Nu was er wel een verschil in kwaliteit tussen de Amerikaanse en de Nederlandse editie. Amerikanen kunnen natuurlijk beschikken over een onuitputtelijk arsenaal van filmsterren, fotomodellen en andere aantrekkelijke vrouwen. Ook qua beroemdheden zijn de Verenigde Staten een eldorado, terwijl je in Nederland al gauw terecht komt bij Gerard Joling. Daarnaast halen de Nederlandse naaktfotografen in de verste verte niet het niveau van hun Amerikaanse collega´s. Behalve die keer dat Joke Bruijs – de ex van Gerard Cox – uit de kleren ging, heb ik in de Nederlands Playboy niets gezien dat ook maar in de schaduw kon liggen van Marilyn Monroe, Stella Stevens of Darryl Hannah.
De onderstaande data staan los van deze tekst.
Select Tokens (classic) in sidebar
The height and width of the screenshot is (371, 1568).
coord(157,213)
Dat het tegenwoordig niet goed gaat met de Playboy heeft verschillende oorzaken. De erotiek heeft het op verschillende fronten afgelegd tegen harde porno. Je hoeft geen duur blad meer te kopen; op internet is zo´n beetje alles te bekijken wat op het terrein van het menselijk paargedrag mogelijk is. Dat de Nederlandse Playboy het zwaarder te verduren heeft dan de Amerikaanse versie ligt voor de hand. Hier is het armoe troef. Toen Patricia Paay haar AOW vierde met een blootsessie in de Playboy, wat haar door Theo Maassen in DWDD kwam te staan op het verwijt van necrofilie, wist ik zeker dat ik het blad niet meer hoefde te kopen.
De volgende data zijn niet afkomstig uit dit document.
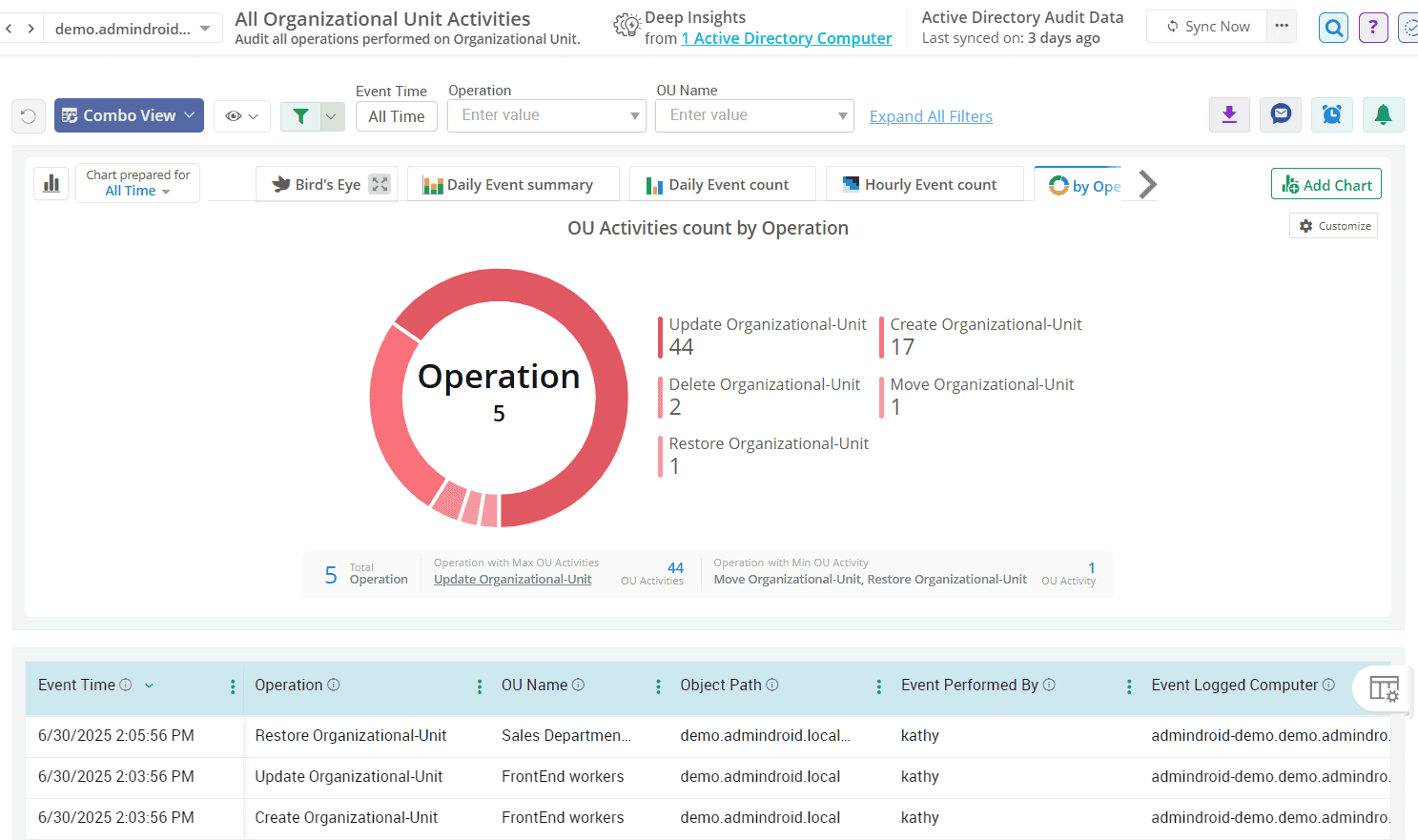
Task: Click the refresh reset icon
Action: pyautogui.click(x=29, y=116)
Dat ik sindsdien niets heb gemist, werd mij bevestigd door een paar interviews met hoofdredacteur Jan Heemskerk, die na bijna acht jaar Playboy gaat verlaten. Hij laat een zieltogend blad achter, want de oplage is inmiddels tot beneden de veertigduizend gezakt. Vorig jaar verloor Playboy 26% van zijn lezersbestand. Het is zelfs de vraag of de Nederlandse editie nog wordt voortgezet.

Nu zou je zeggen dat een hoofdredacteur die zijn blad zo laat wegglijden enige bescheidenheid past, maar dat is vreemd genoeg niet het geval. In verschillende interviews wekt die Heemskerk de indruk dat hij iets geweldigs heeft verricht. Zonder enige zelfreflectie afficheert hij zich als een ordinaire blaaskaak, die vol zit met grootse plannen waarvoor opdrachtgevers en investeerders straks in lange rijen gaan staan. Maar in feite heeft die kerel niets anders gedaan dan met andermans geld van een groot blad een klein blad te maken.
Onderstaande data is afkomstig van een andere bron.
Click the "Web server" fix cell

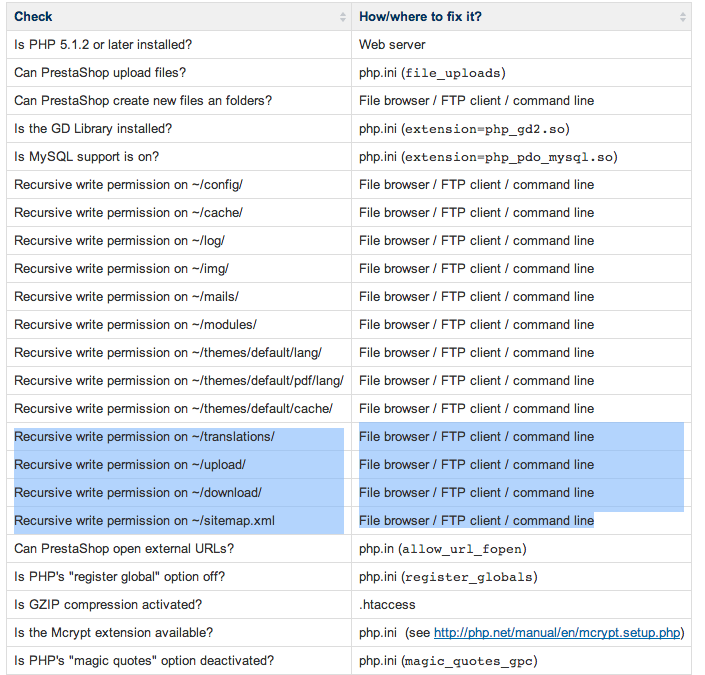[x=393, y=45]
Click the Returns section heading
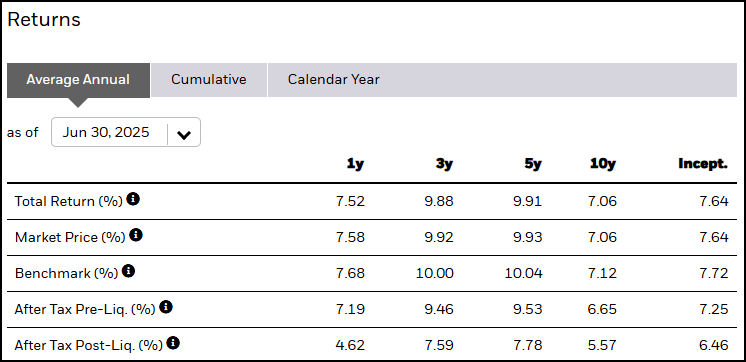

Het slagveld van bladen en tijdschriften overziende, lijkt het er veel op dat Jan Heemskerk model staat voor een bepaald type man. (Hoewel, misschien is hij meer een gorilla, die zich op de borst trommelt.) Dankzij een of andere zetbaas komt hij met veel poeha binnen, brengt er vervolgens weinig van terecht, en zet ook nog eens een grote mond op als hij de boel in deplorabele toestand achterlaat.

En wat daar ook nog bijhoort: anderen de schuld geven.

Jan Heemskerk, Jan Dijkgraaf, Jan Bonjer en Jan Jaap Heij, allemaal Jannen die hun wanprestaties met telkens nieuwe praatjes weten te maskeren. Geef ze een grote zak met geld, en ik voorspel u: die is in korte tijd op. Kennelijk zijn er in uitgevers- en krantenwereld altijd weer mensen die er instinken.

Zelf zei Heemskerk: “Het zou ook wel erg veel eer zijn om te zeggen dat de Playboy na mijn vertrek stopt”.

Dat is de bescheidenheid van iemand, die zelfs op zijn mislukkingen reuze trots is.